NO-FAULT – MEDICAL PROVIDER SUIT – PRIOR INJUNCTION
A.T. Med., P.C. v. State Farm Ins. Co.
(App. Term, 2nd Dept., decided 4/24/2008)

In A.T. Med., P.C. v. State Farm Ins. Co., the court REVERSED and vacated the lower court's order granting plaintiff's motion for summary judgment. State Farm demonstrated on appeal that in a separate action brought by State Farm against various health care providers including the plaintiff, Nassau County Supreme Court had enjoined the providers from commencing suit against State Farm to recover no-fault benefits during the pendency of that action. State Farm successfully argued that plaintiff's summary judgment motion in this action, therefore, was improperly made, the Appellate Term agreeing that the injunction barred the motion.
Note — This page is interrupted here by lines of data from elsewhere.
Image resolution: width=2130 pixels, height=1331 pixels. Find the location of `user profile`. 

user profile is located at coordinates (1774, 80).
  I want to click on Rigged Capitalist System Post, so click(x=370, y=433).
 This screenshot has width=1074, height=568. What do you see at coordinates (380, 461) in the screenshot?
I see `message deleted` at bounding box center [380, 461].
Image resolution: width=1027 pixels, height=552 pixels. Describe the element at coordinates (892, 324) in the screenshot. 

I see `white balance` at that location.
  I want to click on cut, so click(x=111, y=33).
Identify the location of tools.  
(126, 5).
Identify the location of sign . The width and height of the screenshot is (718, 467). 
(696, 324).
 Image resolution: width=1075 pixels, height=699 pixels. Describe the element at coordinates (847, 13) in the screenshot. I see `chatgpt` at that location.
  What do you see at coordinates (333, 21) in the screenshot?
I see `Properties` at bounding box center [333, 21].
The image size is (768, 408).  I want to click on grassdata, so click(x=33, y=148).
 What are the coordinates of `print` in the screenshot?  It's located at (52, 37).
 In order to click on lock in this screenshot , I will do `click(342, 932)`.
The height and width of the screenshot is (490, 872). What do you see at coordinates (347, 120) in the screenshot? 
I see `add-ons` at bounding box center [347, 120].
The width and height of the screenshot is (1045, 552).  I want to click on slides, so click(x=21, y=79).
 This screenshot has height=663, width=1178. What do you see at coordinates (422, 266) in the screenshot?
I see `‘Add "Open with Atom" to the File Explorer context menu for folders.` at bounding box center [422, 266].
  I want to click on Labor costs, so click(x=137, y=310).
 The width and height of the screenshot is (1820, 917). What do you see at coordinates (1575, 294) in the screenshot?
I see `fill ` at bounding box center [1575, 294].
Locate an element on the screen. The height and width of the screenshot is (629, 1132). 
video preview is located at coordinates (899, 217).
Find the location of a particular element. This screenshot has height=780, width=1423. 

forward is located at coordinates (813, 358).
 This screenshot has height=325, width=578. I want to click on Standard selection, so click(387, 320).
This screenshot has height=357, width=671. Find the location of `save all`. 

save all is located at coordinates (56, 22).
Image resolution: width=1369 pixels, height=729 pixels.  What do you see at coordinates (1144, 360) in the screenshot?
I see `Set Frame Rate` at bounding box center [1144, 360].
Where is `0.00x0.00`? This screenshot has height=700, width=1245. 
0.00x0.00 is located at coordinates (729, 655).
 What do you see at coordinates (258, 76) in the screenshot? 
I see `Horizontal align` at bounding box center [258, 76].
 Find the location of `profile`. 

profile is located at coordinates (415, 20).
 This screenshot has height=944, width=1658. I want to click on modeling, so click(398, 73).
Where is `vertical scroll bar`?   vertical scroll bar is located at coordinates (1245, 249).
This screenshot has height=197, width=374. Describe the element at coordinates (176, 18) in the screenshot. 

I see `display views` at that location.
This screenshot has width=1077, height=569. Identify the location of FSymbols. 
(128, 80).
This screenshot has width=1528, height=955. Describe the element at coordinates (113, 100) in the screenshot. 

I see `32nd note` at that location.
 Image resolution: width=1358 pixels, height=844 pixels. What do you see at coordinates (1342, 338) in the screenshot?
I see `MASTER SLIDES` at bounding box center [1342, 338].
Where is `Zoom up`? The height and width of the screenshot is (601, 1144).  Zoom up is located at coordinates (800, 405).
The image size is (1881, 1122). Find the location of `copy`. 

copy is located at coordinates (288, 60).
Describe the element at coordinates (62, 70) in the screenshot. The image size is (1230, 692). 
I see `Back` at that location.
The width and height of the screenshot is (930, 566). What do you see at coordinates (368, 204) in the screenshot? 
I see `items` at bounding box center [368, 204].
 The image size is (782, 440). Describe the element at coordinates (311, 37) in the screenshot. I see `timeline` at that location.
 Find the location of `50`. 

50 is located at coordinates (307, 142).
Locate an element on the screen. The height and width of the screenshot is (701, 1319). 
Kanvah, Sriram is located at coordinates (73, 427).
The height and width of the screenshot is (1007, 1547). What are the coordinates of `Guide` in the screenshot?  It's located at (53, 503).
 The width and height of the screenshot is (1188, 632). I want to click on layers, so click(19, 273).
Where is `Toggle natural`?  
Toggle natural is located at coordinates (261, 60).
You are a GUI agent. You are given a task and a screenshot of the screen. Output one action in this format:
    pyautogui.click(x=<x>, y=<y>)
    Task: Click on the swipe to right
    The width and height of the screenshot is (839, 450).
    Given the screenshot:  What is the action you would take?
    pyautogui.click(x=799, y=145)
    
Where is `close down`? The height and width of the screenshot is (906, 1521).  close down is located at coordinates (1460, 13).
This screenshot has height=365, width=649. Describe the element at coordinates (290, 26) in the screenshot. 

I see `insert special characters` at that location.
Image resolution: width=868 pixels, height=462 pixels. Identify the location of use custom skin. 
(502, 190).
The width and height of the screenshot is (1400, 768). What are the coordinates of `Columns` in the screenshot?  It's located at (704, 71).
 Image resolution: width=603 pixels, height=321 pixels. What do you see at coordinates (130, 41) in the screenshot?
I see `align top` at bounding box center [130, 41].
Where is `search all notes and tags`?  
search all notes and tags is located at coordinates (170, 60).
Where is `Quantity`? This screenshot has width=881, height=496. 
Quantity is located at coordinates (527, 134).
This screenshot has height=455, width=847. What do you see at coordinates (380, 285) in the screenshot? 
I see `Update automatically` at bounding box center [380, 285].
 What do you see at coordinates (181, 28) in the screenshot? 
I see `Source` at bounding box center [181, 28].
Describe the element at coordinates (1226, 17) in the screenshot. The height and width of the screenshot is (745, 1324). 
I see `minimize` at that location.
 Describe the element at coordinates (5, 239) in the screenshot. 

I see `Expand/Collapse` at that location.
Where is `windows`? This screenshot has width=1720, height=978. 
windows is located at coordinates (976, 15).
NO-FAULT – MEDICAL PROVIDER SUIT – ILLEGIBLE PEER REVIEW REPORTS
Boris Kleyman, P.C. v. Kemper Ins. Co.
(App. Term, 2nd Dept., decided 4/24/2008)

In Boris Kleyman, P.C. v. Kemper Ins. Co., the court REVERSED the lower court's order denying plaintiff provider's motion for summary judgment. The peer review reports submitted by Kemper in support of its defense that the services rendered were not medically necessary were illegible. Thus, the Appellate Term held that Kemper failed to demonstrate the existence of a triable issue of fact as to medical necessity.